Stadtteilgremium folgt dem Ergebnis der Bürgerbefragung

"Nach der Tankstelle biegst du von der Homburger links in die Mohnblumenstraße, dann immer gerade aus und ein paar Meter kommt du zum Kornblumenplatz. Dort treffen wir uns." So oder so ähnlich könnte die Wegbeschreibung eines Bewohners des Hilgenfelds in der zweiten Hälfte diesen Jahrzehntes klingen. Im Herbst sollen die Erschließungsarbeiten für das Neubaugebiet beginnen.

Bei der Benennung der drei Straßen und eines Platzes ist der Ortsbeirat 10 (Berkersheim, Bonames, Eckenheim, Frankfurter Berg, Preungesheim) nun einen Schritt weitergekommen.

Keine 100 stimmten ab

Die Mitglieder des Stadtteilgremiums haben sich auf das übergeordnete Thema der Straßennamen geeinigt. Das Hilgenfeld soll zum Ackerblumen-Viertel werden. Den finalen Impuls hatte eine Bürgerbefragung beim Stadtteilfest am vergangenen Wochenende gegeben.

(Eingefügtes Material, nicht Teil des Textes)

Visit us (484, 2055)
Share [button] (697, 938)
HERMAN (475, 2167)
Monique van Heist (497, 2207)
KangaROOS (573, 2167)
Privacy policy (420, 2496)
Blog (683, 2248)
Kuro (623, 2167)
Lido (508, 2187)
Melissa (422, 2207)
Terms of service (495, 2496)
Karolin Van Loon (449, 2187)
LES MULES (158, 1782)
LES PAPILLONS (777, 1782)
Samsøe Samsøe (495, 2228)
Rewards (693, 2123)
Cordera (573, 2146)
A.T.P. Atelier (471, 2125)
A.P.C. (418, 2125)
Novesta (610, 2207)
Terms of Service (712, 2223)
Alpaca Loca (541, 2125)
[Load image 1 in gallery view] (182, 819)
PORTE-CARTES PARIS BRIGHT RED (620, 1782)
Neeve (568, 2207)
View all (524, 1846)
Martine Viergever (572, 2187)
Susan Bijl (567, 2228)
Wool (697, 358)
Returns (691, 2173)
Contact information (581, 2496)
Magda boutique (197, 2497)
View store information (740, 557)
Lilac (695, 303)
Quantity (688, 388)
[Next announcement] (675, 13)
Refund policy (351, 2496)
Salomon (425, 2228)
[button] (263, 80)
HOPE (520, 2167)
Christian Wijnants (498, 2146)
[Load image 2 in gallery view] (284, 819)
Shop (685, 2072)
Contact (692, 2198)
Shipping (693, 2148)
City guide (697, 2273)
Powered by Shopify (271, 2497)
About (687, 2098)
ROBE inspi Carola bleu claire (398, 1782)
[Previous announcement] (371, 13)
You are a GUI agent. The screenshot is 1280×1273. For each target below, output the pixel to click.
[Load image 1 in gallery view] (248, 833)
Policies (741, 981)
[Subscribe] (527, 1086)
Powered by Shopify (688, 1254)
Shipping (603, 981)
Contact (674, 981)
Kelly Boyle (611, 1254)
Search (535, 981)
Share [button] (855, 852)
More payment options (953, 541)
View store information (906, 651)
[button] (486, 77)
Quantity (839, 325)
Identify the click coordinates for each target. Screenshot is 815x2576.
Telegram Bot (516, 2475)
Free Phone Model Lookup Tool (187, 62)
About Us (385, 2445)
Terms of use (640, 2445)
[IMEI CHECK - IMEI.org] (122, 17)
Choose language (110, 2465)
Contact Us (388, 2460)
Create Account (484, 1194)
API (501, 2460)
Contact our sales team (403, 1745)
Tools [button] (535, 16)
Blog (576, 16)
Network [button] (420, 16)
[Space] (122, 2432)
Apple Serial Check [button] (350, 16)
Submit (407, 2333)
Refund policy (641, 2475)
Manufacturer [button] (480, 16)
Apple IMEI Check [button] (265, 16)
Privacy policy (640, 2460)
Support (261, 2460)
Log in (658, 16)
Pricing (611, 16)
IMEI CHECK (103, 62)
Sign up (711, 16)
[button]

Die hatten Damals-Noch-Stadtbezirksvorsteher Boris Straub und Michael Bartram-Sitzius organisiert, der Vorsitzende des Bürgervereins und SPD-Fraktionschef im Ortsbeirat. Auf dem Wahlzettel konnten man seine Stimme für eine Benennung nach Ackerblumen, Weiden, Getreidesorten, Nidda-Fischarten oder nach alten Flurstücken abgeben. Die überwiegende Mehrheit sprach sich für die Ackerblumen aus. Insgesamt gaben 86 Bürger ihre Stimme ab. Mit großem Abstand stimmten 39 Bürger für Mohnblumenstraße, Klatschmohnring, Ackerwindenring und Kornblumenplatz. Der zweitplatzierte Vorschlag, die Getreidenamen, erhielten elf Stimmen.

Einige reichten auch eigene Vorschläge ein - wenn auch nur zum Spaß. So wurde der "Auf dem Holzweg" zwei Mal vorgeschlagen. In Anregungen wie "Bembelring", "Bierring", "Rundring" oder "Eckigring" spiegelt sich die ausgelassene Stimmung auf dem Stadtteilfest wieder. Ein Teilnehmer regte zudem Namen "Hopfenstraße" und Gerstenring" an, wobei die restlichen Straßen unbenannt bleiben sollten - wegen des Deutschen Reinheitsgebots. "Diese Vorschläge darf man aus meiner Sicht wohl vernachlässigen", sagte Bartram-Sitzius. Das Recht, Straßen zu benennen, haben in Frankfurt immer die Ortsbeiräte.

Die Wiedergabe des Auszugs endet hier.